The Gray Man (2022)

I don’t watch many Hollywood films and haven’t seen any of the Russo Brothers previous works, but with Dhanush in the cast I decided to watch their latest film: The Gray Man. While the film was an okay watch, it hasn’t changed my view that USA action films rely too heavily on firepower and heavy-handed morality while skipping essential elements like characterisation and storyline. While there is plenty of action, most of this relies on gun fights and blowing things up, making the few physical fights scenes stand out in comparison. Thankfully these mostly feature Dhanush too, but otherwise, the film consists of a series of action sequences, loosely bound together by a vague storyline that’s full of clichés. It’s not a bad film, but it’s also not particularly memorable and slots neatly into the standard US action mould that’s a reasonable timepass but not much more.

Court Gentry (Ryan Gosling) is recruited from prison by Donald Fitzroy aka Fitz (Billy Bob Thornton) to become a black ops agent for the CIA. In exchange for his freedom, he becomes the nameless Sierra Six who carries out assassinations for the organisation as directed – no questions asked. The film opens with Sierra Six in Bangkok to remove a target, later revealed to be another Sierra agent who passes on details of corruption within the agency. Six escapes with the information but CIA boss Denny Carmichael (Rége-Jean Page) sets private contractor and ex-agent Lloyd Hansen (Chris Evans) on his trail to eliminate Six and retrieve the information. Lloyd is a psychopath with no boundaries, which ensures plenty of collateral damage as he chases after Six. This includes kidnapping Fitz and his niece Claire (Julia Butters) to try and flush out Six, leading of course to a rescue mission by Six. Lloyd has numerous teams of assassins who attempt to kill Six in various locations across Europe while causing mayhem, carnage, and destruction in the process, but completely failing to succeed in their mission.

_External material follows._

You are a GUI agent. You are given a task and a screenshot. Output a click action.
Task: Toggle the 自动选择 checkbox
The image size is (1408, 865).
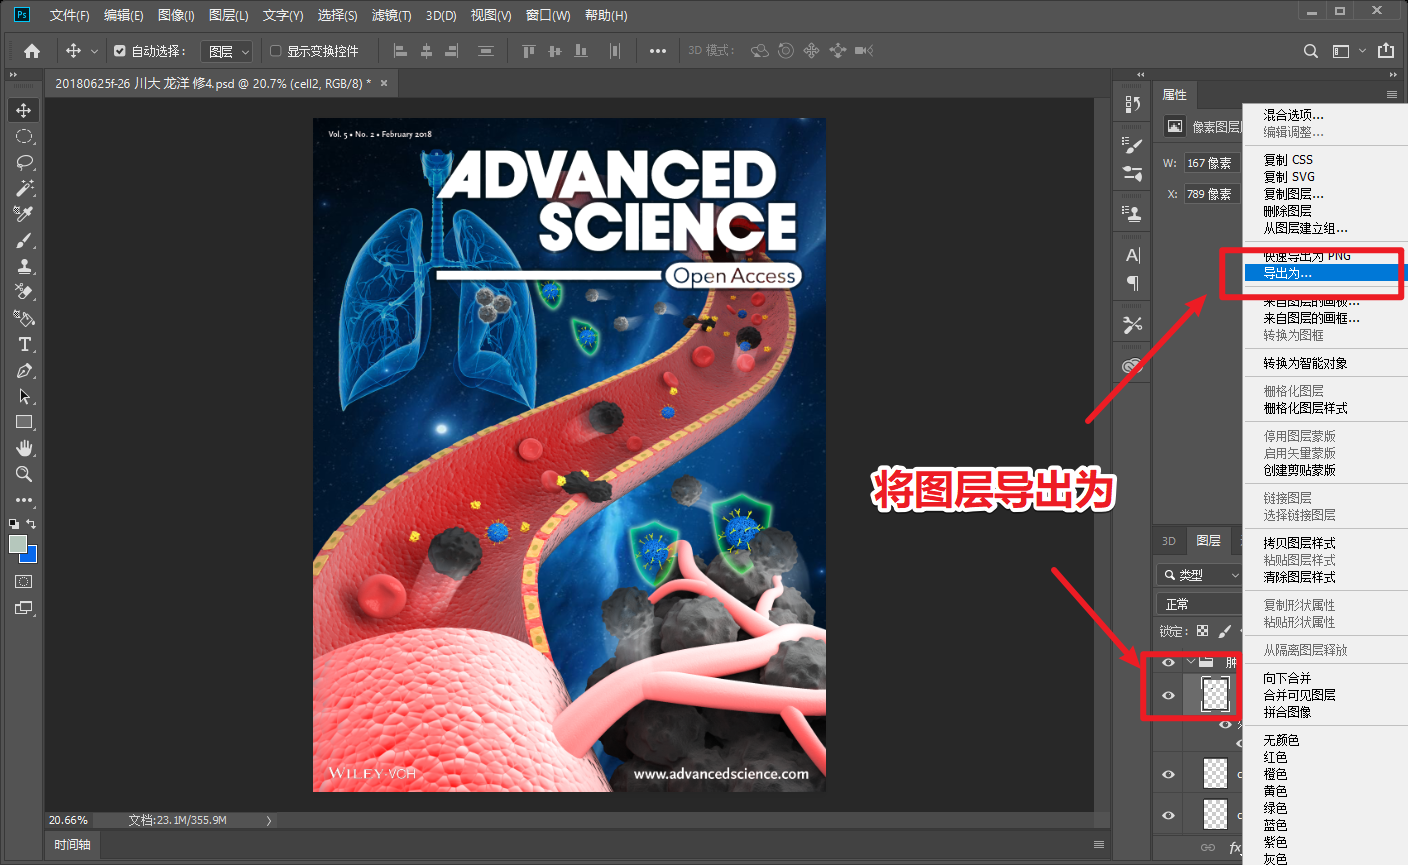[120, 51]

Dhanush appears well over an hour into the film as Avik San (aka Lone Wolf), an assassin also hired by Lloyd to eliminate Six. While the other mercenaries are all faceless teams, Avik San works alone and relies on his wits and fighting skills rather than weapons and gunpowder. This means that Avik has a few lines of dialogue and a couple of well-choreographed fight scenes that look awesome and stand out compared to the rest of the repetitive bloodshed. In comparison to Lloyd’s other mercenaries, Avik San also has a strong sense of morality which leads him to break with Lloyd, when he discovers his reckless methodology. This leaves Six and another CIA agent Dani Miranda (Ana de Armas) free to finish Lloyd if they can.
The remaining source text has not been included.